■ Extrait source
- - -

Dans un autre cas de figure mettant en jeu les nouvelles règles tarifaires dans le cadre de la pluri-professionnalité entre avocat et huissier de justice, M. Patrice GRAS, président de l'UNHJ, a relevé des situations où la rémunération serait "indigente". Plus généralement, le président de l'UNAPL (Union nationale des professions libérales) Michel CHASSANG s'est interrogé sur la "finalité réelle de cette réforme". "Est-ce que c'est rendre du pouvoir d'achat aux Français comme on l'a dit ? Est-ce que c'est la fin des rentes de situation pour un certain nombre de professions ? Est-ce que c'est pour dégager de la croissance ? Est-ce que tout ça va bien être au rendez-vous ?", a-t-il égrené, avouant être "très impatient d'une estimation de tout cela". Et de s'interroger sur la question de savoir si, en fin de compte, il n'y aurait pas la "volonté de déréguler pour déréguler".

- - -

■ Consigne 1
Selon l'extrait sur la réforme tarifaire, qui préside l'UNAPL ?

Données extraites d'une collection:
- - -

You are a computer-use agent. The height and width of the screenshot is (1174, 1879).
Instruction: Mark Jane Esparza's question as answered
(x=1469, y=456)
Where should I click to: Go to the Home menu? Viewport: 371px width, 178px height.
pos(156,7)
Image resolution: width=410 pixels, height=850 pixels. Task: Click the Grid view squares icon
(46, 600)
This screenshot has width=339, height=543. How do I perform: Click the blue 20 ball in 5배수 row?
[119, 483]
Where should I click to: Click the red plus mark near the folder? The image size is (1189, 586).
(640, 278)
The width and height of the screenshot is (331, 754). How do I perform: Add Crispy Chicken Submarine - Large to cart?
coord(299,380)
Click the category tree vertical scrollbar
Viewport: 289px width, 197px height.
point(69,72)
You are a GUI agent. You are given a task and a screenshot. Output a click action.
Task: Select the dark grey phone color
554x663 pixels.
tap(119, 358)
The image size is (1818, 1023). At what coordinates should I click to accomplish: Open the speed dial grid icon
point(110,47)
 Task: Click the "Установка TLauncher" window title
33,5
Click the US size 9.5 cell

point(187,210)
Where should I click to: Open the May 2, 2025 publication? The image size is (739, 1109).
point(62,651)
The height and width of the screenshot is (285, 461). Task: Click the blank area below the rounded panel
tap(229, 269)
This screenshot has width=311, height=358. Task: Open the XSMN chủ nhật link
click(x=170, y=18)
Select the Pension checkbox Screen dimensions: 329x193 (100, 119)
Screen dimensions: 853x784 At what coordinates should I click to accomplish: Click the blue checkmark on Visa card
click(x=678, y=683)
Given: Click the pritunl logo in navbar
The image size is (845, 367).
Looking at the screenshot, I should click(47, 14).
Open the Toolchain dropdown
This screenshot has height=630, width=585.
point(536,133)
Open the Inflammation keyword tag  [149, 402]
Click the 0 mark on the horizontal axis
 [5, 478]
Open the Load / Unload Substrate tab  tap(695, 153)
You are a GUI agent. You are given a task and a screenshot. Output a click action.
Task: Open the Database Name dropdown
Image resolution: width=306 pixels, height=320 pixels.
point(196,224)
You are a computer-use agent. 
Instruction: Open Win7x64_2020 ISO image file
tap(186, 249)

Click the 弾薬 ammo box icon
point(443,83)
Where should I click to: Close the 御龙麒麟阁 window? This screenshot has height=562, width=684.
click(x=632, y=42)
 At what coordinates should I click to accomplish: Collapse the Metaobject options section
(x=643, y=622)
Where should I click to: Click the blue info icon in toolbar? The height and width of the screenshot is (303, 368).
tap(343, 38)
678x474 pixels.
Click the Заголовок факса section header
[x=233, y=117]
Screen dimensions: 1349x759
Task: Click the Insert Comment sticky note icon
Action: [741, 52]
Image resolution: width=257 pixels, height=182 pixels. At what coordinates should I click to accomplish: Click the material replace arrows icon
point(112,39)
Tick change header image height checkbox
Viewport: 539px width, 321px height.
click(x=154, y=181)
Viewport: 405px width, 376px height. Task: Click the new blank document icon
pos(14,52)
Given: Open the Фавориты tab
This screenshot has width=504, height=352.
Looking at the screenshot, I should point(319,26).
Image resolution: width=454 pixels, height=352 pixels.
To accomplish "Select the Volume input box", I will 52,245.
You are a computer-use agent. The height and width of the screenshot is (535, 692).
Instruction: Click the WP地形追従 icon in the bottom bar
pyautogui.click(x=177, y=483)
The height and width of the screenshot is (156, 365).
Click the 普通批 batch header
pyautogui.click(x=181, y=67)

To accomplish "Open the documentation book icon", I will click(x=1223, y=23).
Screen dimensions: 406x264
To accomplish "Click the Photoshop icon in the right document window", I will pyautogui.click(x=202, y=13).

- - -

■ Consigne 2
Présente en CSV à deux colonnes, requete et resultat, les entrées qui vont de la ligne contenant "is (535, 692)." jusqu'à la fin des entrées, bornes comprises. Mets une ligne par entrée, avec son texte et sa réponse, chacun dans un champ entre guillemets où les sauts de ligne deviennent des espaces.

■ Réponse 1
Michel CHASSANG.

■ Réponse 2
requete,resultat
"You are a computer-use agent. The height and width of the screenshot is (535, 692). Instruction: Click the WP地形追従 icon in the bottom bar","pyautogui.click(x=177, y=483)"
"The height and width of the screenshot is (156, 365). Click the 普通批 batch header","pyautogui.click(x=181, y=67)"
"To accomplish ""Open the documentation book icon"",","I will click(x=1223, y=23)."
"Screen dimensions: 406x264 To accomplish ""Click the Photoshop icon in the right document window"",","I will pyautogui.click(x=202, y=13)."